What is the use of percent signs (%) at the end of lines? (Why is my macro creating extra space?)

The short answer is what others have said, % starts a comment that goes to the end of the line. The normal effect is that it doesn't insert the space (or a \par) from the newline.

The longer answer is that as TeX parses its input, it reads the input file line by line. It strips off tailing whitespace (including any carriage return and newline) and then appends a character corresponding to the number in the \endlinechar register (provided it isn't -1 or greater than 255). By default, the value is 13 which corresponds to an ASCII carriage return. (TeX denotes this by ^^M.) You can change this register to be any value.

Unless the category codes have been changed (e.g., by the \obeylines macro), ^^M has category code 5, or end of line. When TeX reaches an end of line character, it discards the rest of the line and does one of three things: nothing, insert a space token, or insert a \par token, depending on what state TeX was in (S, M, or N, respectively).

So what does this have to do with %? Well, since the comment character causes TeX to ignore the rest of the input line, the end of line character that got appended gets ignored too.

This can frequently be important when playing around with category codes of ^^M (again, using \obeylines or similar).

The long answer is contained in Chapter 8 of The TeXbook.

One final use that no one has mentioned is that it is sometimes necessary for the line to end with a space character and not a end of line character. One example is that a backslash followed by a space is different than a backslash followed by a newline:

\show\ 
\show\ %

In the first line, there's a space following the \, but it'll get stripped off as described so what you get instead \^^M as you can see by what TeX prints out.

> \^^M=macro:
->\ .

That is, \^^M is a macro that expands to a control space: . In the second case, the comment prevents the space from being stripped off and the end of line char is ignored. TeX prints out the following.

> \ =\ .

That is, is a TeX primitive (see control space in either The TeXbook or TeX by Topic).

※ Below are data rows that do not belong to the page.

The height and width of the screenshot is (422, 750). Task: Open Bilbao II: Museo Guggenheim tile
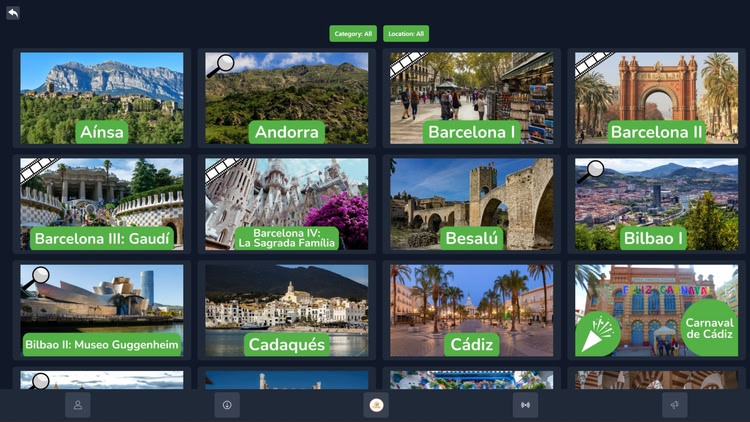(102, 310)
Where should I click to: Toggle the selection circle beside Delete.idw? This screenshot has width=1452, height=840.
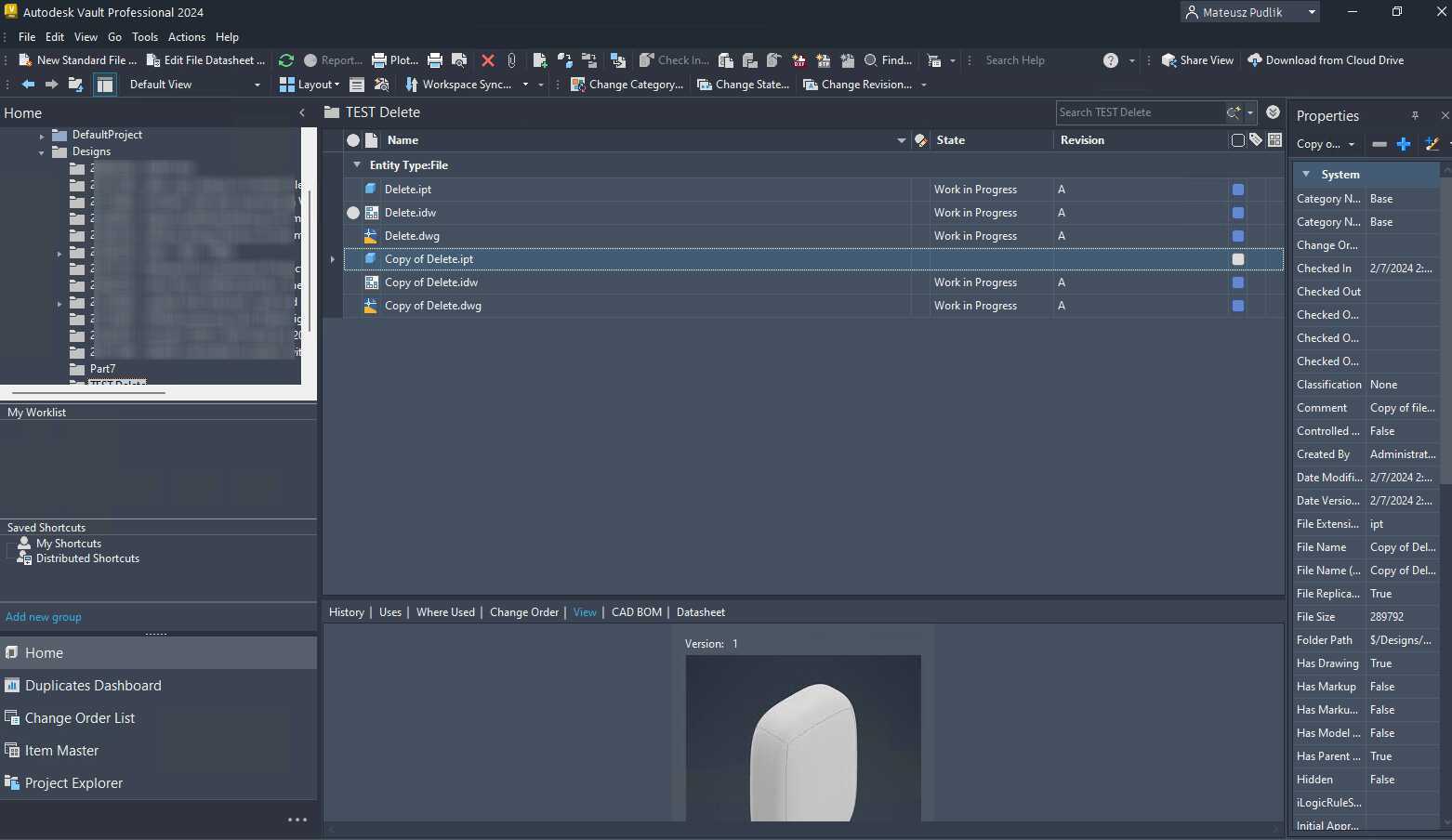[x=353, y=212]
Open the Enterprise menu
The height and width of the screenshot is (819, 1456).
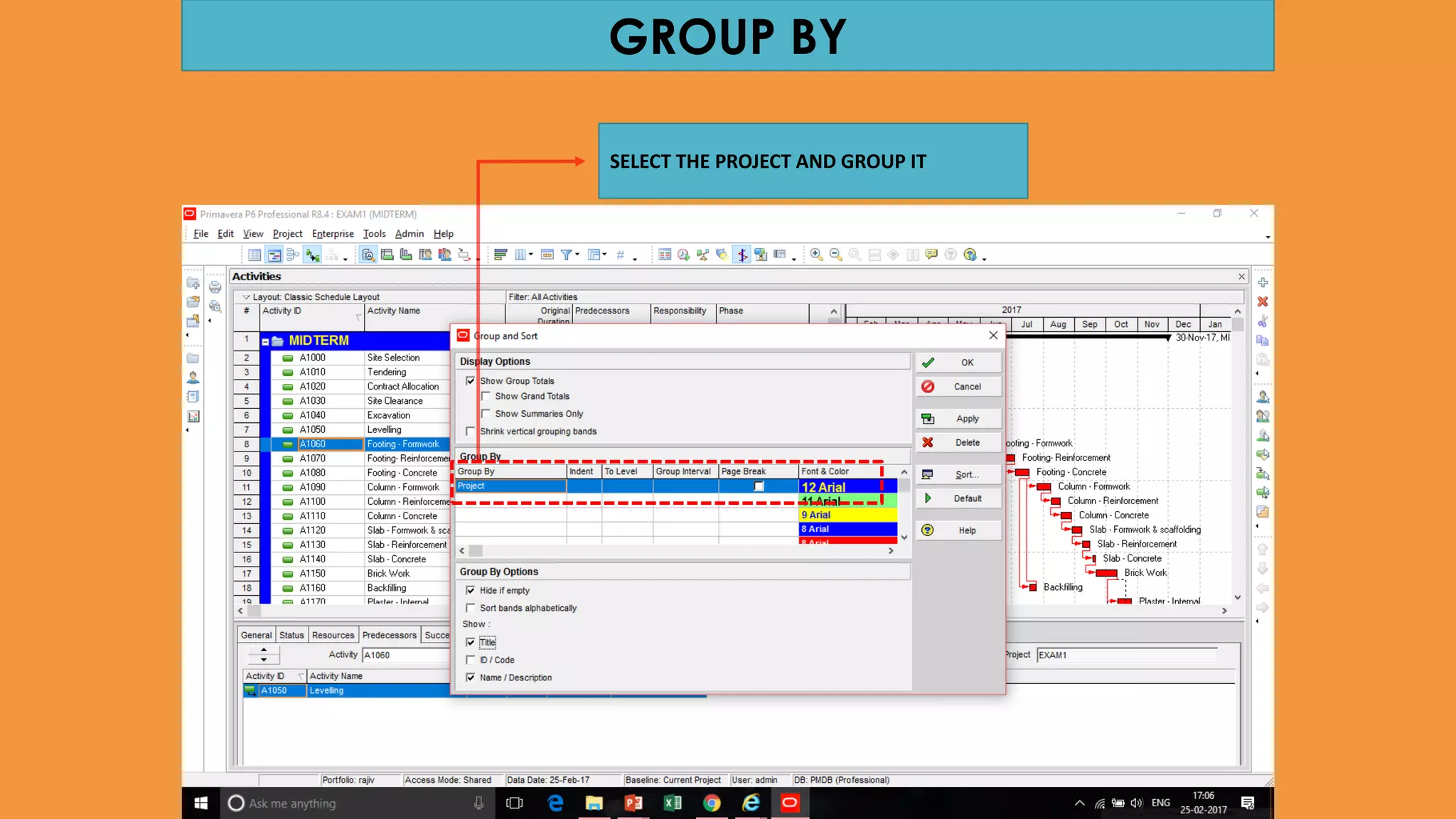[332, 234]
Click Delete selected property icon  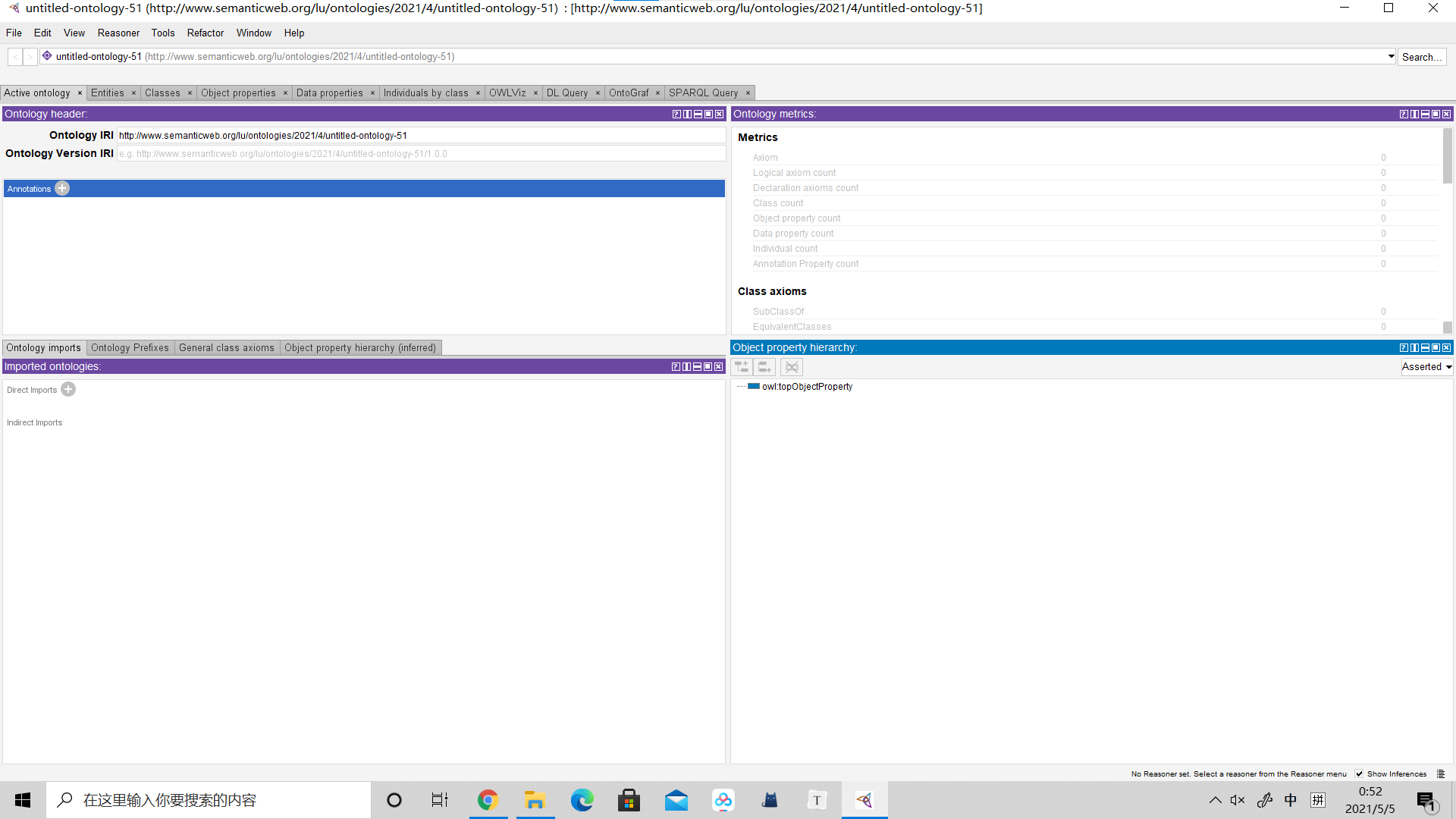coord(792,367)
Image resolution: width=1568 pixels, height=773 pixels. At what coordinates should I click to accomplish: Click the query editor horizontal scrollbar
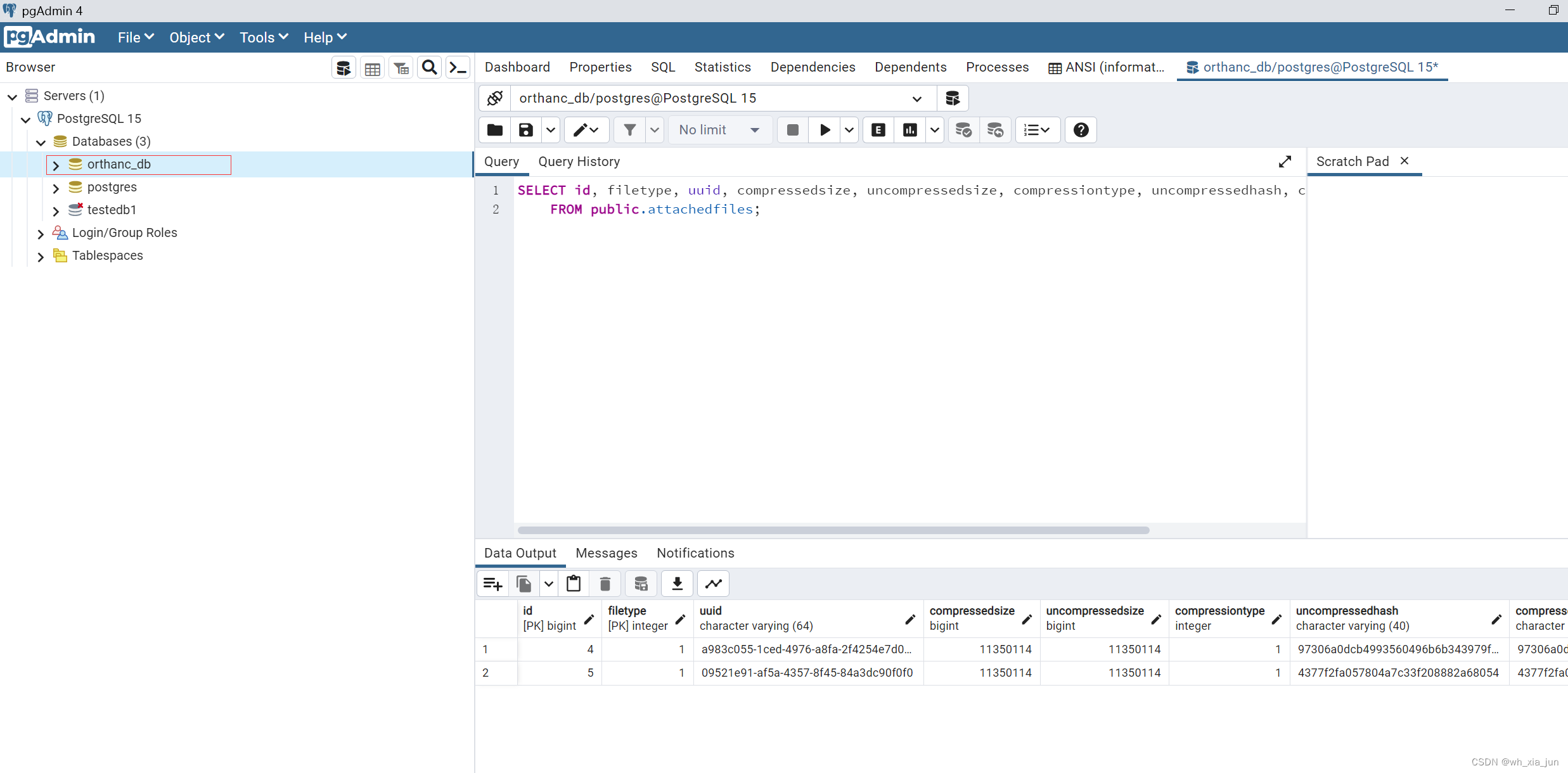point(833,530)
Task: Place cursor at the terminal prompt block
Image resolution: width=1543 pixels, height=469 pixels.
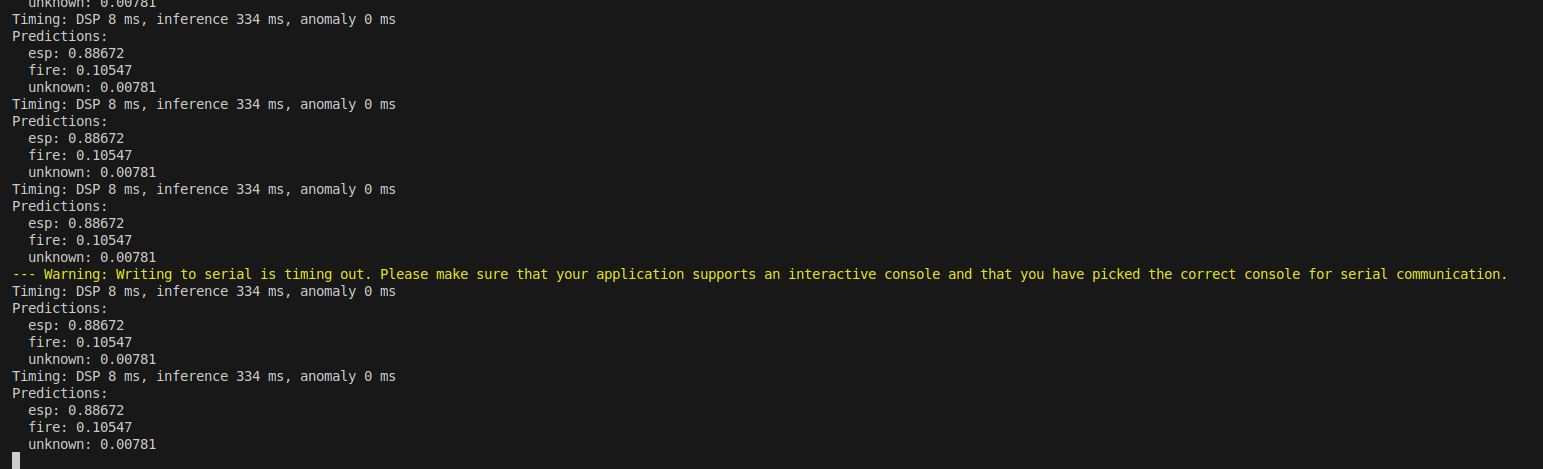Action: tap(16, 460)
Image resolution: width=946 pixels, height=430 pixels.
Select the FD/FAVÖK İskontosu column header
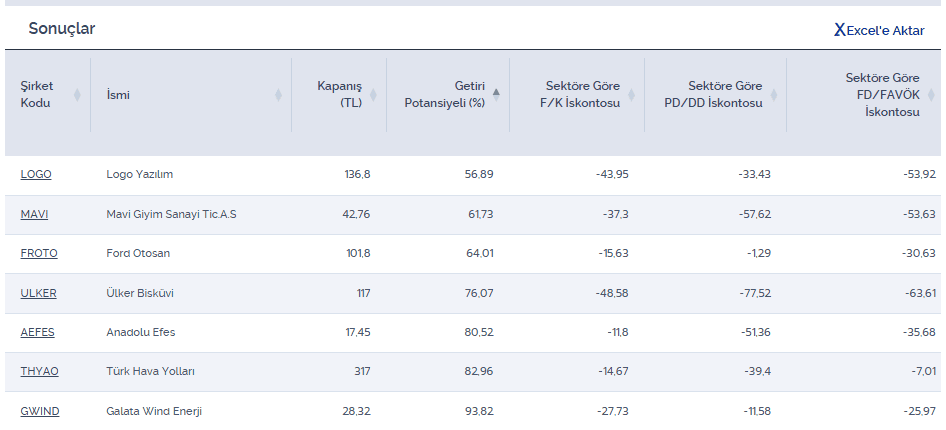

The usual reason for % is suppressing spaces in macro definitions. Consider the macros \nopercents and \percents below.

\documentclass{minimal}
\newcommand*\bracket[1]{[#1]}%
\newcommand*\nopercents[1]{
    \bracket{#1}
}
\newcommand*\percents[1]{%
    \bracket{#1}%
}
\begin{document}
X\nopercents{blah}X

X\percents{blah}X
\end{document}

Superficially, they appear to do the same thing: pass their input to \bracket. The difference is that the newlines becomes space tokens in \nopercents but are ignored in \percents due to the %. So X\nopercents{blah}X expands to X [blah] X whereas X\percents{blah}X expands to X[blah]X.

Addendum regarding spaces at the beginning of a line.

A % only swallows whatever follows it on a line. It does not have any effect on white spaces that begin the next line. Under most circumstances, spaces at the beginning of a line are ignored by TeX itself. There are a couple of exceptions:

  • When the line is otherwise entirely blank, it is interpreted as a paragraph break.

  • When \obeyspaces is in effect, every space is carried into the output; this is true within verbatim mode and can also be requested explicitly.

If \obeyspaces is in effect while a command or environment is being defined, if the definition occupies more than one line, any spaces at the beginning of a continuation line will be preserved in the definition. Indentation is often used in defining commands or environments to make the code easier to understand (usually a good thing), but while \obeyspaces is in effect, this has an unwelcome result and should be avoided. \obeyspaces should normally be used only within a delimited scope ({ } or \begingroup ... \endgroup) to avoid unwanted results.


You already got lots of answers. You can also just experiment yourself:

\documentclass{article}
\begin{document}
Hello%
world!
\end{document}

Try compiling this with and without the %. Then you see yourself that the % makes the space produced by the newline disappear. (Note that you'll still get the space if you write Hello % with a space before the % – try it out!) All the details are given in TH's great answer.


A percent sign, %, allows to end a line without generating a space character -- very useful when writing macros.